Filipe Toledo

Interview by Ashton Goggans

Filipe Toledo is a man on the move, but after weeks spent tracking him down, I’ve finally caught up with the young Brazilian at his new family home in San Clemente, California. It’s my last chance to get a few minutes with the 20-year-old before he bolts for a meeting with the Brazilian consulate, packs his bags, and boards a plane back to his native coastline for a few weeks.
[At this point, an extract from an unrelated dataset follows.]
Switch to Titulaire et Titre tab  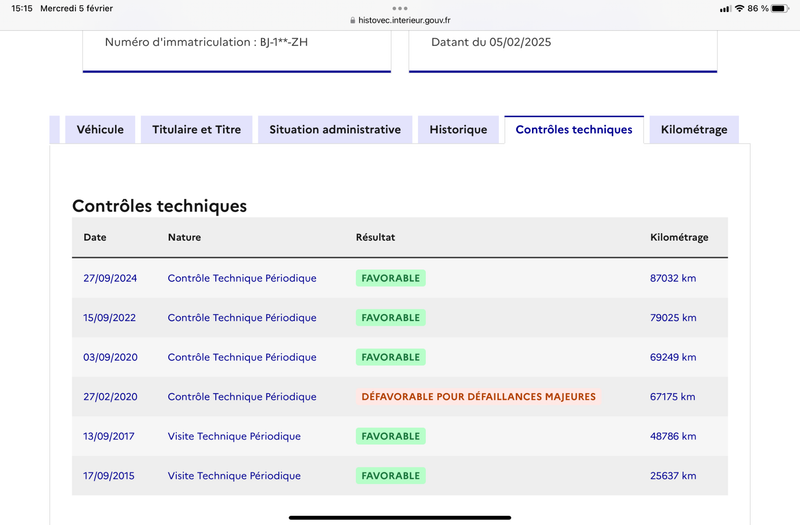196,130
I’d intended to join Toledo there, in Brazil, to get a real sense for what it feels like to be a national barely-post-teen phenom in a country that knows how to love its stars. But his team managers assured me that was not a good idea. Toledo is a hard man to pin down when he’s on his home turf, prone to disappearing unexpectedly and without a trace for days on end. Hell, while filming for John Florence’s massive movie project, View from a Blue Moon, the Brazilian went AWOL halfway through their trip. Toledo claimed he was sidelined by an ankle sprain, but there were rumors of parties on a billionaire’s yacht with foreign models and rock-and-roll debauchery.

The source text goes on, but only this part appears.